The elections board has until April 20 to verify the signatures.
If the recall campaign is successful, Mr. Finkbeiner would be forced out of office with about three months left in his term.
Tom Schlachter, one of the backers of the recall committee Take Back Toledo, said the goal of the recall drive is to prevent Mr. Finkbeiner from being elected again - even though the mayor can legally run for and win a new four-year term regardless of the recall outcome.
"If this is daunting to him and he doesn't feel perhaps he can fight the fire on two fronts, a recall and a primary, yeah it's worth it, sure it is," Mr. Schlachter said.
Mr. Finkbeiner hasn't said whether he'll run for re-election.
Deputy Elections Director Jeremy Demagall said his office has hired 30 temporary employees, at a likely cost of between $10,000 and $15,000, to help check each of the signatures.
If the clerk of council determines the petitions are sufficient, Mayor Finkbeiner could stop the election by resigning within five days.
In December, Mr. Finkbeiner said he would not resign.
Mr. Finkbeiner yesterday was in Cleveland meeting with President Obama's auto industry adviser, Ed Montgomery.
"I have but two concerns - providing a balanced budget for the taxpayers of the city of Toledo, and doing everything in my power to stimulate our economy, which is why I am going to Cleveland to meet with Mr. Montgomery," Mr. Finkbeiner said in a statement. "I wish all Toledoans a joyous holiday weekend."
Mr. Finkbeiner, a Democrat, was elected in 2005 in a landslide over fellow Democrat and incumbent Jack Ford, with support from area businessmen - including Mr. Schlachter, who now terms his support "a mistake."
The Finkbeiner administration is bogged down in controversies over spending, political disputes with city council, and an economy that stifled development and is threatening layoffs of police officers and firefighters.
In its petition, the group stated the mayor has backed unsuccessful real estate ventures, been fiscally irresponsible, brought embarrassment on the city, has refused to meet with people wanting to bring business to the city, exceeded his spending authority, and has created an "adversarial environment" in the city.
In a speech to supporters on Dec. 8, Mr. Finkbeiner attacked his critics, several of whom don't live in Toledo, and accused them of ethical misdeeds.
"I have not betrayed the sacred trust I believe in, between the voter and the officeholder," Mr. Finkbeiner said.

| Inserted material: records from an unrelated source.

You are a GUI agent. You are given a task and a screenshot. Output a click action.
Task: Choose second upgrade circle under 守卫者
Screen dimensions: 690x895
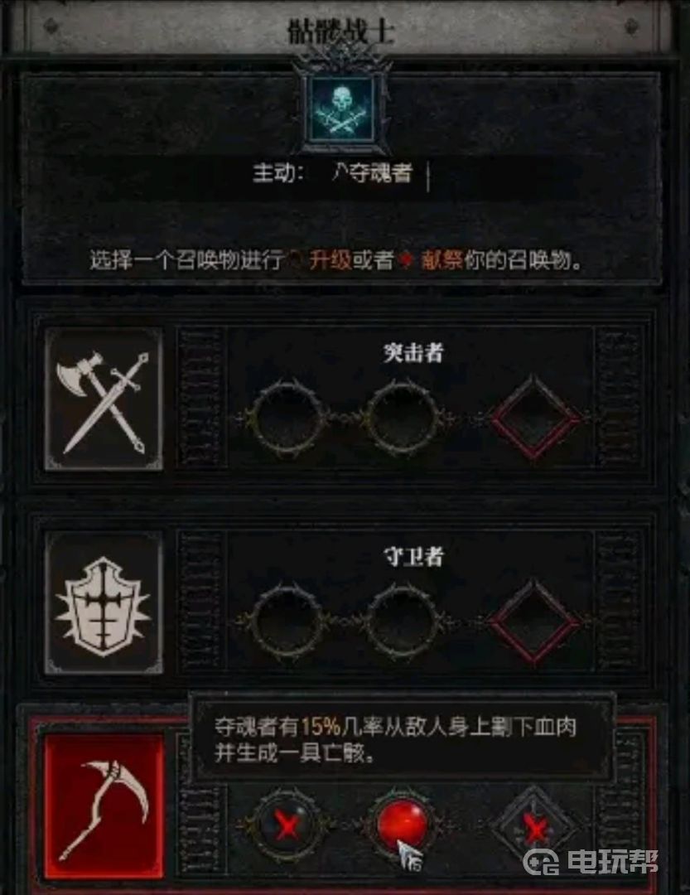click(x=403, y=622)
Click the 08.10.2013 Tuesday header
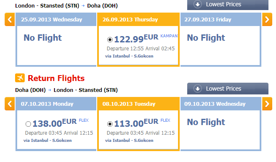276x162 pixels. click(138, 104)
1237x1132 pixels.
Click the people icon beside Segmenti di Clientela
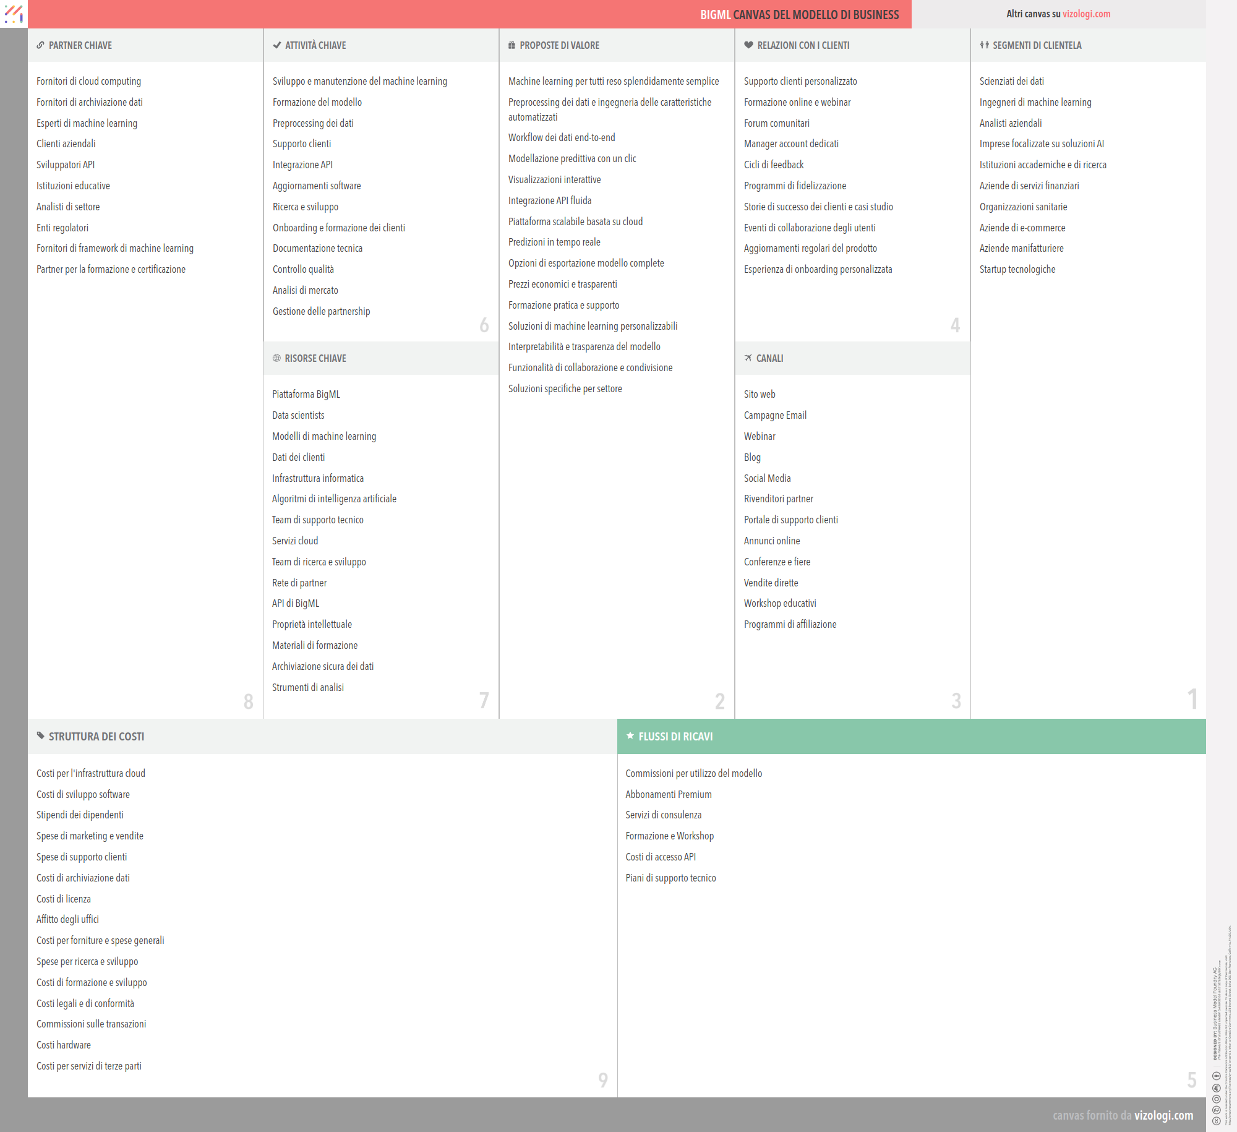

"I have made mistakes - but they have been in advocacy for Toledo. Never have I attempted to advance anything but Toledo and its citizens."
He has boasted of the city's winning of awards, notably being named the world's third "most-liveable city" in a contest sponsored by the United Nations in 2007.
The group began collecting signatures on Jan. 11, going door to door, setting up a table in Westfield Franklin Park mall, and hiring a professional signature-gathering firm.
The boxes containing the petitions were brought to Government Center in downtown Toledo in a Toyota sport utility vehicle and carried into Government Center by several of the charter members of Take Back Toledo. They included Mr. Schlachter, who is co-founder of the Moses-Schlachter Group Inc. of Sylvania Township; Andy Stuart, general manager of Clear Channel radio stations in Toledo, including WSPD, AM-1370, which has been beating the drum for the recall drive in its programs; Brian McMahon, president of Danberry National Ltd. of Perrysburg, and Edwin Nagle III, a Toledoan who owns a trucking firm in Lake Township.
The Take Back Toledo members met Mr. Dendinger in the lobby. Mr. Dendinger and council sergeant-at-arms Harold Mosley then took the boxes on hand trucks up to the elections office on the third floor of Government Center.
The power of residents to remove the mayor from office was added to the city charter in 1992.
To put a recall petition on the ballot requires signatures equal to 25 percent of the votes cast in the last mayoral election.
There were 79,012 votes cast in 2005 - of which Mr. Finkbeiner got 48,899.
Typically, fewer voters participate in the primary. In the 2005 primary, 41,998 were votes cast, of which Mr. Finkbeiner got 15,424.